Dec 8, 2010

Juan Cole: the Two-Party System at the Root of the Warfare State

From Juan Cole at Informed Comment:
I wrack my brains for why the US public seems decidedly uninterested in the Afghanistan War, and why they would deliver the ultimate insult to our troops of just not caring if they hear about it when 6 US warriors are shot down in a single day. . . .


I am sad to report that I have concluded that the relative silence on our Afghanistan war dead has to do with the workings of our two-party system. Americans are great followers of sports where two teams oppose one another. They become fierce partisans of one team over the other. They have the same approach to economic life (iPhone vs. Android, Kindle vs. Google ebooks, X-Box vs. Playstation, etc.) They join a “team” in their minds and grow absolutely scathing about the other side. Republicans and Democrats are teams for them. It may be the real reason a third party is so hard to mount; it does have to do with the first past the post electoral system, but it may be also that you can’t root for more than one team at a time, so it is more convenient to have just two parties if you have a binary mindset.
So here’s the reason the whole bloody Afghanistan war is off the radar: it isn’t a partisan issue. The Republican Party, except for a few Libertarians, is solidly in favor of the war and would apparently like to go on fighting it for decades if only they could. But the Democrats cannot oppose the war (as they eventually opposed the Iraq War) because their own president has implemented a surge and is dedicated to prosecuting the war. . . .

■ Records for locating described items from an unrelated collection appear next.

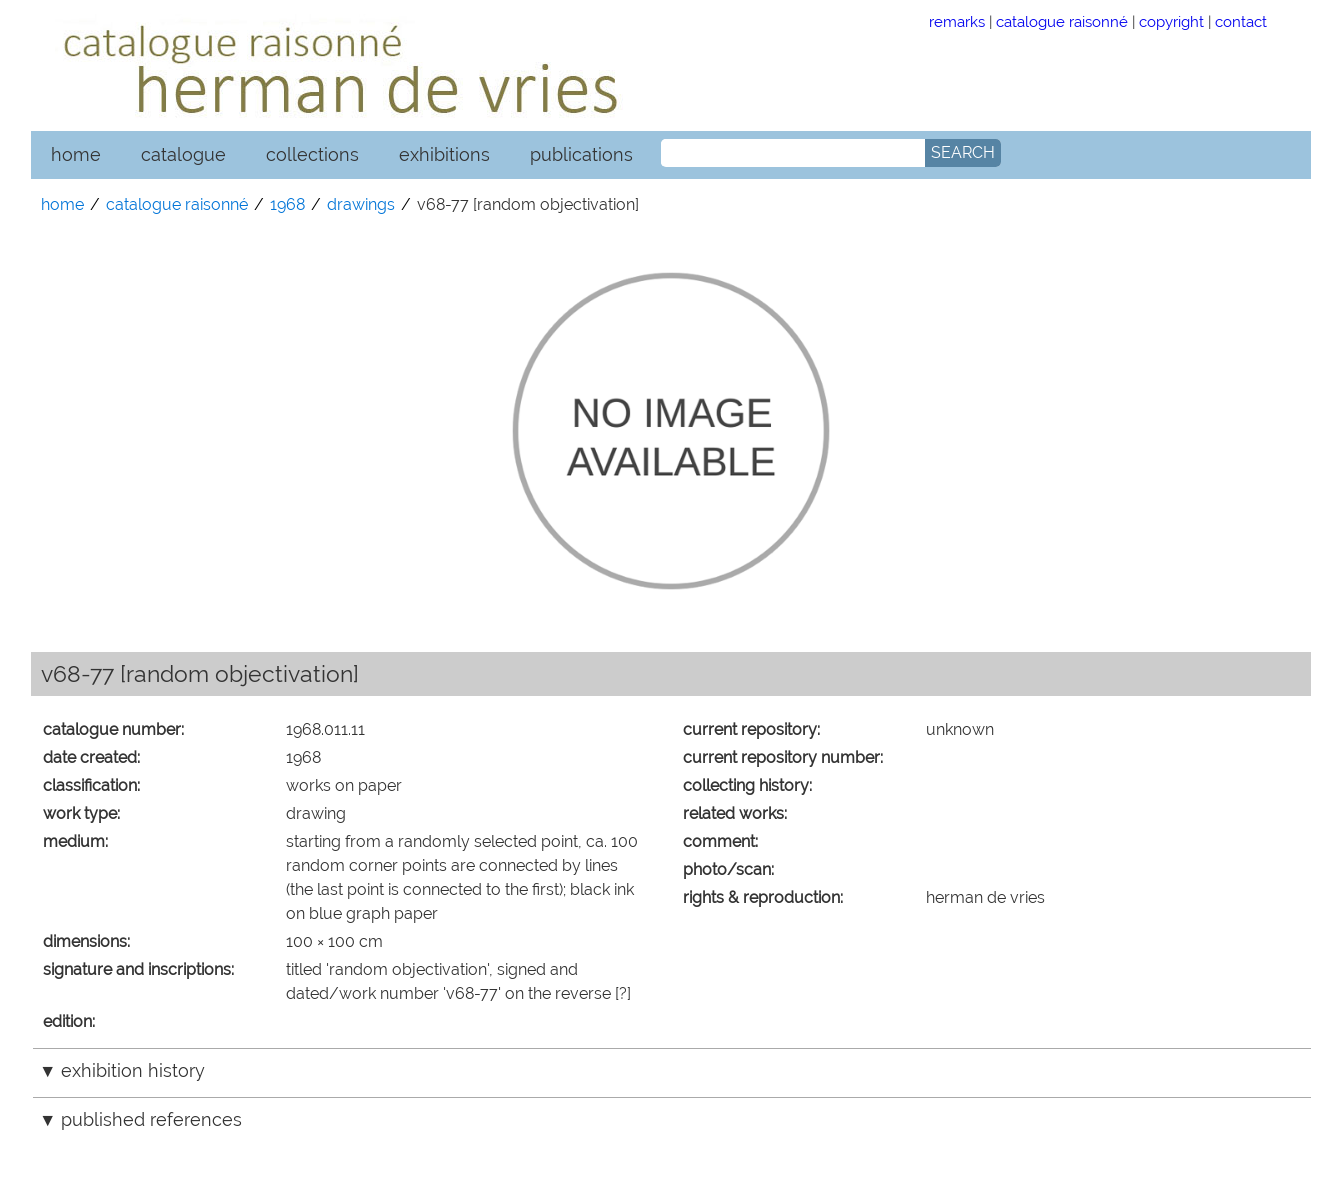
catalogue (183, 154)
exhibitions (444, 154)
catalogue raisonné (1062, 21)
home (76, 154)
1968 (287, 204)
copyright (1171, 21)
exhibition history (133, 1070)
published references (151, 1119)
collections (312, 154)
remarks (957, 21)
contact (1241, 21)
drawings (361, 204)
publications (581, 154)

Since no advantage would at the moment accrue to either Team from opposing the Afghanistan War, there is little opposition to it. And since it isn’t a partisan debate, the television reporters in particular are mostly uninterested in it. Even most print editors don’t put it on the front page very often. . . .

1 comment:

DLW said...

And the reason the two parties tend to have the same military policy is the fear that failing to side with big money on such would help the other side too much, tilting the control of the US polity in their favor.

But if the US polity didn't tilt then we wouldn't have had LBJ fearing that he'd be accused of being soft on communism if he got us out of our armed conflict in Vietnam.

But the only way you can make the system not tilt to effective single party rule is by using both winner-doesn't-take-all and winner-take-all elections..., so the clarion call is not to push for an even playing field across all parties, but rather to incorporate more winner-doesn't-take-all elections into our existing system!!!!